La différence principale, c’est qu’il est définitif. Tous les autres prototypes jusque-là étaient temporaires et nécessitaient, par la suite, la pose d’une greffe cardiaque. Celui-ci reproduit quasiment à l’identique le fonctionnement d’un cœur humain, les battements de cœur vont au même rythme que précédemment. Son originalité — grâce aux travaux du professeur Carpentier — est d’être entièrement réalisé avec des matériaux biologiques, sans risque de rejet, avec des capteurs qui s’adaptent aux besoins du patient. C’est une prouesse, car le cœur humain est l’une des machines les plus compliquées qui soient !
Quels sont les enjeux pour les malades ?
L’insuffisance cardiaque sera l’épidémie du XXIe siècle. Pour une partie de ces patients, fortement atteints, le cœur artificiel pourra être une solution. Cela permettra de résoudre les problèmes de pénurie de greffes cardiaques.

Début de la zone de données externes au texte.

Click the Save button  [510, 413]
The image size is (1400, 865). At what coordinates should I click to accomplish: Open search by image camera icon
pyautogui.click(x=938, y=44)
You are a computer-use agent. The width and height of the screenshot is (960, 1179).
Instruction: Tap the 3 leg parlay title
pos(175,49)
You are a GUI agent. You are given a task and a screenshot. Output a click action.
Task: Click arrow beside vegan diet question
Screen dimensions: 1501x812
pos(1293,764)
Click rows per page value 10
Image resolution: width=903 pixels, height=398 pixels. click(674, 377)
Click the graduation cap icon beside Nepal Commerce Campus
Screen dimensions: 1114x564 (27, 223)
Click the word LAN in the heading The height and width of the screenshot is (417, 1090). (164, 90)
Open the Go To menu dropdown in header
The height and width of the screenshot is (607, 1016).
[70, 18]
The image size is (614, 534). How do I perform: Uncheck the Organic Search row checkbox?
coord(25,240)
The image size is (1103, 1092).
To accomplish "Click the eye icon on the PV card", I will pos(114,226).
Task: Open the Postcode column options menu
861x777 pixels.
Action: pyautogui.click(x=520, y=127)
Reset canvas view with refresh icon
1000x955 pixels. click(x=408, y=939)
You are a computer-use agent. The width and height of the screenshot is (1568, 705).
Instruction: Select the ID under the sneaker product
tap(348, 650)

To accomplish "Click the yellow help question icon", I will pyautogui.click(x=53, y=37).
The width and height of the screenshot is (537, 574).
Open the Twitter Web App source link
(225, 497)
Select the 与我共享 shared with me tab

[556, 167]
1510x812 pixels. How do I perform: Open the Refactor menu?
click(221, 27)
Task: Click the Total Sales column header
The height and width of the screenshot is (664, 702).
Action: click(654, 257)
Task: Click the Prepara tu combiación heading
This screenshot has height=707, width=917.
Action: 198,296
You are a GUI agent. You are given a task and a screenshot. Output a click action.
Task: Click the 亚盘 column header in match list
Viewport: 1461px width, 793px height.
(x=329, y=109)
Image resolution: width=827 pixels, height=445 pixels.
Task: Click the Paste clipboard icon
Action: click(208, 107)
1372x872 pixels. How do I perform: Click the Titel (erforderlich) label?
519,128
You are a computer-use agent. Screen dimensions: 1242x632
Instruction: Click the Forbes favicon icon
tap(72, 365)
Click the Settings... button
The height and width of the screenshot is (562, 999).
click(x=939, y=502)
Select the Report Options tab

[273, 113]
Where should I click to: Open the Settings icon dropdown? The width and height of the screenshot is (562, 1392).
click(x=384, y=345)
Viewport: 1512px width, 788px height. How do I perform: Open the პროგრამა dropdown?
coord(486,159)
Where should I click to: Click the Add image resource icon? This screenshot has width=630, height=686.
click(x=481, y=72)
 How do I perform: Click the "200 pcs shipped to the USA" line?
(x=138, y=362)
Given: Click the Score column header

On en réalise 200 par an en France, mais cela ne couvre pas tous les besoins des patients. Car il n’y a pas assez de greffons. Avec ce cœur artificiel, c’est une nouvelle ère de la chirurgie cardiaque qui s’ouvre. De nombreux pays voulaient être les premiers, dont les Américains, et pourtant cela a été réussi chez nous !
Les félicitations de François Hollande
«Ce jour était attendu depuis des années», démarre François Hollande avant de rendre un hommage appuyé au Pr Alain Carpentier, « vous dont la vie chirurgicale est semée d’innovations marquantes au service de votre spécialité», ainsi qu’à la société Carmat et à l’intervention des professeurs Fabiani, Latremouille et Duveau, nommément cités.
«Certes, des questions demeurent. Mais cette prouesse médicale, qui est en réalité une découverte technique, constitue un espoir formidable pour les patients qui souffrent d’une insuffisance cardiaque évoluée» ajoute le chef de l’Etat dans sa lettre, qu’il conclut par une note manuscrite : «Avec toutes nos félicitations et notre reconnaissance».